* **Instructions to follow**: In the entries that follow, the first line to write out is the one containing "This screenshot has width=958, height=593.", and the last is the one containing "Click the left". Reproduce that stretch exactly, with nothing before or after it.
===
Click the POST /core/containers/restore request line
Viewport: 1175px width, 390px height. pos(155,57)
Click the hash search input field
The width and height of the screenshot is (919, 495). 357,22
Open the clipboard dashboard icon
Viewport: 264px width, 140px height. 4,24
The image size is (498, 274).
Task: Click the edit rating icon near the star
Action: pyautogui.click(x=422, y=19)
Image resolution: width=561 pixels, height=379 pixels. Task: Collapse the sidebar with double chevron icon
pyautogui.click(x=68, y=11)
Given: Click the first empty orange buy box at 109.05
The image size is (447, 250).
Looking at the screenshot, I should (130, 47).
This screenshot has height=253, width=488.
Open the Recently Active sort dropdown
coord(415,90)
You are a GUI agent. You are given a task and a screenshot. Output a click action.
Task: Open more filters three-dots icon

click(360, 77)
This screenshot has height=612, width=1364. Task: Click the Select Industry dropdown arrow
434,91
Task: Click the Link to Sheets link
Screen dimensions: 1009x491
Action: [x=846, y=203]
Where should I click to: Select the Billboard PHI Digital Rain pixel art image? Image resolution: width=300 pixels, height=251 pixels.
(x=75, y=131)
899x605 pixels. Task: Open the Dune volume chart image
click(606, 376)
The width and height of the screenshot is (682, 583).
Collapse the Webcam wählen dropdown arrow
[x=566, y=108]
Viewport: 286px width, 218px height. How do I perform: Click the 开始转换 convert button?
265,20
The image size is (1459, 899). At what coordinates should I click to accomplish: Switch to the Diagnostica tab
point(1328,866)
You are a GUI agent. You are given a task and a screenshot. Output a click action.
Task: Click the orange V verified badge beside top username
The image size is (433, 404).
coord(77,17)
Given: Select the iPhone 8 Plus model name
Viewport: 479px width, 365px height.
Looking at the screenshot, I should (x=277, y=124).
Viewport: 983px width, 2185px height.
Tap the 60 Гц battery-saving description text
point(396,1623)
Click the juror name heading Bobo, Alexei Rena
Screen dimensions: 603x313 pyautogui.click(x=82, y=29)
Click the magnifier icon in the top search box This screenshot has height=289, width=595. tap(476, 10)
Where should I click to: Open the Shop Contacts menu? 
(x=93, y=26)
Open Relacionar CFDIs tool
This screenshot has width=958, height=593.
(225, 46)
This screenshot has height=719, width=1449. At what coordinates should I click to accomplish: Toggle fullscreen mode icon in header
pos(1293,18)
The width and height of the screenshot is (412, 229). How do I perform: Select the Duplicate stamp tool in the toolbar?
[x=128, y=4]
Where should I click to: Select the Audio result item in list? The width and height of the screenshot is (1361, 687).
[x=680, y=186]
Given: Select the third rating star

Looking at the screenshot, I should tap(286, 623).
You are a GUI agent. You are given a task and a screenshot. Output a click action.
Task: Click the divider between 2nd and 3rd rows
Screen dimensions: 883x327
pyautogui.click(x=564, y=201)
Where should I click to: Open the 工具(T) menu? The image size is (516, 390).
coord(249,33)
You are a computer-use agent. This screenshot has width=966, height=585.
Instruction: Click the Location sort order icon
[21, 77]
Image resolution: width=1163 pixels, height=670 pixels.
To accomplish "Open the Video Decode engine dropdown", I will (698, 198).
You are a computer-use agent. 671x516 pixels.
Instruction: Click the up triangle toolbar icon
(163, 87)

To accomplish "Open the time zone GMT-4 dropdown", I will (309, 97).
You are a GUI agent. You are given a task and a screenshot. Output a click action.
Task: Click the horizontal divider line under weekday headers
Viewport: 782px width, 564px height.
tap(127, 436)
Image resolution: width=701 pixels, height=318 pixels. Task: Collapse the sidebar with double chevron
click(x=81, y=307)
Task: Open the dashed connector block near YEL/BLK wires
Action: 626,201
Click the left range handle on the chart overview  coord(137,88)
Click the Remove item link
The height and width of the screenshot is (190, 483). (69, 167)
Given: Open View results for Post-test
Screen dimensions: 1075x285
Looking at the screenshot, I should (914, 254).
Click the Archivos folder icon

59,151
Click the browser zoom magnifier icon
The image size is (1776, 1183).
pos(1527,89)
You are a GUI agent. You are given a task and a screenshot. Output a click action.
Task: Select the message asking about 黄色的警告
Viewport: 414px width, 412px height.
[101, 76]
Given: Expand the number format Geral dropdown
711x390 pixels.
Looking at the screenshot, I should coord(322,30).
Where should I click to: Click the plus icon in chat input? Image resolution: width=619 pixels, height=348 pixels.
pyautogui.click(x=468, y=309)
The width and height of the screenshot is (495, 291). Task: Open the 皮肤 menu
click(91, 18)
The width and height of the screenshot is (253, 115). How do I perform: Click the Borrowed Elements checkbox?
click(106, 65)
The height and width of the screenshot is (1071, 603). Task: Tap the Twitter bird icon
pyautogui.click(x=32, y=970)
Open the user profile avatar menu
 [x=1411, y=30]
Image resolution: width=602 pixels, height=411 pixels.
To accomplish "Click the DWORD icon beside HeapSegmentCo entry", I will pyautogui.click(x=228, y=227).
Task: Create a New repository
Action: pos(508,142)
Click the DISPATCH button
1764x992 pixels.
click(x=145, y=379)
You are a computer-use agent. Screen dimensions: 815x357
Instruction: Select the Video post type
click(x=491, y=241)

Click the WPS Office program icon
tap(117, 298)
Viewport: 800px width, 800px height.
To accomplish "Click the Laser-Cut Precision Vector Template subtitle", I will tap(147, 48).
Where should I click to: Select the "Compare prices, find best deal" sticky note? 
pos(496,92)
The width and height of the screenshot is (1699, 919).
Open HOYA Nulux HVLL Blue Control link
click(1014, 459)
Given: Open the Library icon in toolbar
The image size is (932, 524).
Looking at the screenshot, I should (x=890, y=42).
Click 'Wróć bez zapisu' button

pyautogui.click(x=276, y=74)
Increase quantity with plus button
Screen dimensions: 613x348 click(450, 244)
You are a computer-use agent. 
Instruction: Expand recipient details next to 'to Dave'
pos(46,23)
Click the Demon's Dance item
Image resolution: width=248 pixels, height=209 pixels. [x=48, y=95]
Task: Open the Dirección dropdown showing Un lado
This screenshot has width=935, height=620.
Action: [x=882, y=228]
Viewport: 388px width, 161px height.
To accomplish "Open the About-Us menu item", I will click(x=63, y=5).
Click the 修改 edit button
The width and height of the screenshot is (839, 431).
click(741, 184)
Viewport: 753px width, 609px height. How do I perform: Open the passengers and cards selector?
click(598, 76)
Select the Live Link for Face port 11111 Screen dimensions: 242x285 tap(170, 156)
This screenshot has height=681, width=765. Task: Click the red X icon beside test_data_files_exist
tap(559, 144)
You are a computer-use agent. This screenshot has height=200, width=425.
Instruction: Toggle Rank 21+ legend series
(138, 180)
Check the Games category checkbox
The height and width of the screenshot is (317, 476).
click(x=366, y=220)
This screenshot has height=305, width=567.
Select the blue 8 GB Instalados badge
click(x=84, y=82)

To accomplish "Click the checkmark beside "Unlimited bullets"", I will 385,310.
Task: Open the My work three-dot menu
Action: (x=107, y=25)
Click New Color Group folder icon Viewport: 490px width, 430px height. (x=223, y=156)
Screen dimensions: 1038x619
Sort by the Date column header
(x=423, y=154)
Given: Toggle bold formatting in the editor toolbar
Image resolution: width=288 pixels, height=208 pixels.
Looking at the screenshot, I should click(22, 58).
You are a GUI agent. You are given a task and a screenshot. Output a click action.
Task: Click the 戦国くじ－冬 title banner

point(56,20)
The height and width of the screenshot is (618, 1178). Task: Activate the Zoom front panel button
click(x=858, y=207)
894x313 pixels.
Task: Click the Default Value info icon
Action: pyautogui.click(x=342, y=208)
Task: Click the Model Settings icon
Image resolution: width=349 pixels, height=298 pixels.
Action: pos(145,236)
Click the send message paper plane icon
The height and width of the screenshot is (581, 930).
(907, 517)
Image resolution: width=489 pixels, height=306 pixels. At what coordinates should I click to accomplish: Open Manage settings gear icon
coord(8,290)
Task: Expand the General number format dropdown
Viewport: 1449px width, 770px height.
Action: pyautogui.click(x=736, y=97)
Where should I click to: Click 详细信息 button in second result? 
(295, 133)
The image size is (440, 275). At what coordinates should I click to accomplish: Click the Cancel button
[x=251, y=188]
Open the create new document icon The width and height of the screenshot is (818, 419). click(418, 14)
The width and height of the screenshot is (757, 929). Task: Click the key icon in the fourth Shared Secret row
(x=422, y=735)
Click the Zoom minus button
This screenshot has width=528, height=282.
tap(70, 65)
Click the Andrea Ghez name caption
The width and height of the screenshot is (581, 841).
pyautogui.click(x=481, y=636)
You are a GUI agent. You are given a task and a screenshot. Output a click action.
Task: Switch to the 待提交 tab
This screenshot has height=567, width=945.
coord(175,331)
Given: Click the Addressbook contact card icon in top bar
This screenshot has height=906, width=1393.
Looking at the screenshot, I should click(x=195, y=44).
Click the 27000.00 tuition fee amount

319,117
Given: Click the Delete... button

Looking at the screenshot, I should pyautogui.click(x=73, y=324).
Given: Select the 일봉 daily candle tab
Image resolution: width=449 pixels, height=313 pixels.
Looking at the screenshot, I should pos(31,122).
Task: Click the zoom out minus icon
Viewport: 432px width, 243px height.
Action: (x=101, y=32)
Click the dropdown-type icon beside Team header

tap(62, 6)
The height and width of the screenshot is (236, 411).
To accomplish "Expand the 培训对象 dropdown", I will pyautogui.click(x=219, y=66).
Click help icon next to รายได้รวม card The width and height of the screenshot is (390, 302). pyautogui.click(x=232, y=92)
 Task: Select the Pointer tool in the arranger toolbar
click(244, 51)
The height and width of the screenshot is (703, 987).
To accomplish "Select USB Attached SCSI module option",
===
* **Task answer**:
This screenshot has width=958, height=593.
(225, 46)
This screenshot has height=719, width=1449. At what coordinates should I click to accomplish: Toggle fullscreen mode icon in header
pos(1293,18)
The width and height of the screenshot is (412, 229). How do I perform: Select the Duplicate stamp tool in the toolbar?
[x=128, y=4]
Where should I click to: Select the Audio result item in list? The width and height of the screenshot is (1361, 687).
[x=680, y=186]
Given: Select the third rating star

Looking at the screenshot, I should tap(286, 623).
You are a GUI agent. You are given a task and a screenshot. Output a click action.
Task: Click the divider between 2nd and 3rd rows
Screen dimensions: 883x327
pyautogui.click(x=564, y=201)
Where should I click to: Open the 工具(T) menu? The image size is (516, 390).
coord(249,33)
You are a computer-use agent. This screenshot has width=966, height=585.
Instruction: Click the Location sort order icon
[21, 77]
Image resolution: width=1163 pixels, height=670 pixels.
To accomplish "Open the Video Decode engine dropdown", I will (698, 198).
You are a computer-use agent. 671x516 pixels.
Instruction: Click the up triangle toolbar icon
(163, 87)

To accomplish "Open the time zone GMT-4 dropdown", I will (309, 97).
You are a GUI agent. You are given a task and a screenshot. Output a click action.
Task: Click the horizontal divider line under weekday headers
Viewport: 782px width, 564px height.
tap(127, 436)
Image resolution: width=701 pixels, height=318 pixels. Task: Collapse the sidebar with double chevron
click(x=81, y=307)
Task: Open the dashed connector block near YEL/BLK wires
Action: 626,201
Click the left range handle on the chart overview  coord(137,88)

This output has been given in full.